È un elemento immancabile della cultura friulana riunita attorno al fogolar, il focolare. Stiamo parlando del vino, simbolo della terra ed elemento di condivisione diffuso anche tra le famiglie di emigrati nel loro sforzo per mantenere le tradizioni. È partito da queste premesse il progetto "Rinnoviamo la nostra friulanità" che domenica mattina alla Casa degli Italiani di Montevideo ha ospitato la conferenza-degustazione del Ducato dei vini friulani, un’associazione che promuove il vino regionale nel mondo. L’iniziativa, organizzata dall’Ente Friuli nel mondo con il supporto della Regione Friuli Venezia Giulia, si inserisce all’interno dei festeggiamenti per il settantacinquesimo anniversario della Famèe Furlane.
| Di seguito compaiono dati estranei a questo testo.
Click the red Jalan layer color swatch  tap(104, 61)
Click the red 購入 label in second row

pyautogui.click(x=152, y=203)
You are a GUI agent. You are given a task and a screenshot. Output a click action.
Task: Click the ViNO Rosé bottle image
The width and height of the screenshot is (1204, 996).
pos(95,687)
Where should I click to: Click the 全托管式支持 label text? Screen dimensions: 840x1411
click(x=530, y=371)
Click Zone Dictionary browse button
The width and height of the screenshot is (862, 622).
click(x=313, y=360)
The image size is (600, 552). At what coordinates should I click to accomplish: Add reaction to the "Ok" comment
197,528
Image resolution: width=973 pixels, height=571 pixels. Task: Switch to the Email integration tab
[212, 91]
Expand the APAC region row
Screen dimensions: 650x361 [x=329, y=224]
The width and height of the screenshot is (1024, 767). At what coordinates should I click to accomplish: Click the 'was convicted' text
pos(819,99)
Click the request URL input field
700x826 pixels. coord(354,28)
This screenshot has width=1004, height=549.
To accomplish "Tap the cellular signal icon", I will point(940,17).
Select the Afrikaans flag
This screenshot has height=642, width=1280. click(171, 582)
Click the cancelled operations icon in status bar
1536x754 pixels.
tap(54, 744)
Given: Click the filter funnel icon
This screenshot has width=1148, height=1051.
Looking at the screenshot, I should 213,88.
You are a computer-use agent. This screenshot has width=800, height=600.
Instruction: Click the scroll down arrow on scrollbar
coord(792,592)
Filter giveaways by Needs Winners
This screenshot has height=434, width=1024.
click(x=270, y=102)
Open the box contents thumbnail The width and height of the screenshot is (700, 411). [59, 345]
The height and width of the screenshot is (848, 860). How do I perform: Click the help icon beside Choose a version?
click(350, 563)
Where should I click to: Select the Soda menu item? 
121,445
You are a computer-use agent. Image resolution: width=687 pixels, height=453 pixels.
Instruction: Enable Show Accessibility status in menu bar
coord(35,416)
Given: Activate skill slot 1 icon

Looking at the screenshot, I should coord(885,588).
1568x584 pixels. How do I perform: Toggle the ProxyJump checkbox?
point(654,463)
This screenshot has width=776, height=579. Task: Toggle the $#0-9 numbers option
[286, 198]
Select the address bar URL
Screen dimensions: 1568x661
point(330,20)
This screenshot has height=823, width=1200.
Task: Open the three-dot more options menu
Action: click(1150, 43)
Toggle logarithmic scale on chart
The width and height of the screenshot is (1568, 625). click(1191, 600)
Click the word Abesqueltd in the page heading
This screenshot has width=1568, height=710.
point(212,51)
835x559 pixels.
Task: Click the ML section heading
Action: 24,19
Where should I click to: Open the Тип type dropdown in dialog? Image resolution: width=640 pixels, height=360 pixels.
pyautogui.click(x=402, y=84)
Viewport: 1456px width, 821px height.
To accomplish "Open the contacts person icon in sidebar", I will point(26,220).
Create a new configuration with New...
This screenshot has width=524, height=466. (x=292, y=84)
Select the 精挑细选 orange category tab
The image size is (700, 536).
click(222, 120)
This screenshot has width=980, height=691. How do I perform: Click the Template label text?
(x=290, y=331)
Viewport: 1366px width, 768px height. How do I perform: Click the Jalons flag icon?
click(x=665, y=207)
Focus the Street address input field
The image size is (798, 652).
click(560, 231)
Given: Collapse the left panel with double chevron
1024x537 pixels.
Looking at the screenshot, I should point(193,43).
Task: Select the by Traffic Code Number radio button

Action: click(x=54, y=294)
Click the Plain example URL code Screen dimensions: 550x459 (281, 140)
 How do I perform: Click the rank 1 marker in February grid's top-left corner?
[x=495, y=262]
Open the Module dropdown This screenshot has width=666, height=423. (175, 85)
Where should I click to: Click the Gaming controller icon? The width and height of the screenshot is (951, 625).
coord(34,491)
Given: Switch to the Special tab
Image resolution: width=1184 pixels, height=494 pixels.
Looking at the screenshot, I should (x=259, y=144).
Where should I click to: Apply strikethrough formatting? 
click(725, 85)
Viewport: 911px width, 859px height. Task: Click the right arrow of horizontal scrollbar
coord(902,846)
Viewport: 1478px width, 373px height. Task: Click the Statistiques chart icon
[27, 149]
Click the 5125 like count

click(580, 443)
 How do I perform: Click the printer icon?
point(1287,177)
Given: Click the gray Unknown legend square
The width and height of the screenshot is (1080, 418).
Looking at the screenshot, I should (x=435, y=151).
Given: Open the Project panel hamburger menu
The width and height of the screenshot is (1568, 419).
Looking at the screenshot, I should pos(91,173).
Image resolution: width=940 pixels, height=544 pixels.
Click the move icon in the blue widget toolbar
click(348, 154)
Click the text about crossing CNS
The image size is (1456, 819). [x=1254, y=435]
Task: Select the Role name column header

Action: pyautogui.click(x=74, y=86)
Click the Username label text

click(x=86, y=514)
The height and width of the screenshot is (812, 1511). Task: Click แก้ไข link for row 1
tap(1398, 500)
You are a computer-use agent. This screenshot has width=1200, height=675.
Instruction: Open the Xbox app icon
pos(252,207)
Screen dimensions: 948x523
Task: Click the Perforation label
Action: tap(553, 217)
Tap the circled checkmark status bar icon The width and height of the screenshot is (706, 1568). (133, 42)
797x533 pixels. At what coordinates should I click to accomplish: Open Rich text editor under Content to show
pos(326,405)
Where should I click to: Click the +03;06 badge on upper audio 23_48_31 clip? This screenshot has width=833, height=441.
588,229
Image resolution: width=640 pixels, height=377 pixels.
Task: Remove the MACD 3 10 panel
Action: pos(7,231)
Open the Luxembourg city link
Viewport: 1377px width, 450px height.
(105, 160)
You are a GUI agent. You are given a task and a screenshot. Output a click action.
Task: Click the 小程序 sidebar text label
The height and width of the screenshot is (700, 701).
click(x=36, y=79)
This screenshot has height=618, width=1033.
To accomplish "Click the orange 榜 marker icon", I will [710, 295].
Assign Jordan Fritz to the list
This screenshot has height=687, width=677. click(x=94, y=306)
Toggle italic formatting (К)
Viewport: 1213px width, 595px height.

"Il vino rappresenta l’icona della tradizione, della cultura e anche dell’economia della nostra terra. È il piacere di riunirsi insieme attorno a un tavolo" ha commentato a Gente d’Italia Loris Basso, presidente del Ducato, poco prima dell’inizio della conferenza. "Oggi è un piacere essere qui per trovare quelli che sono gli ambasciatori del Friuli nel mondo. Ci auguriamo che questa possa essere anche un’occasione per far crescere la nostra produzione vitivinicola in questo mercato che ha una grande cultura del vino". Con lo scopo di rappresentare e promuovere la enogastronomia regionale, durante la giornata è stata annunciata la creazione della Contea di Montevideo, una delegazione del Ducato dei vini friulani in Uruguay.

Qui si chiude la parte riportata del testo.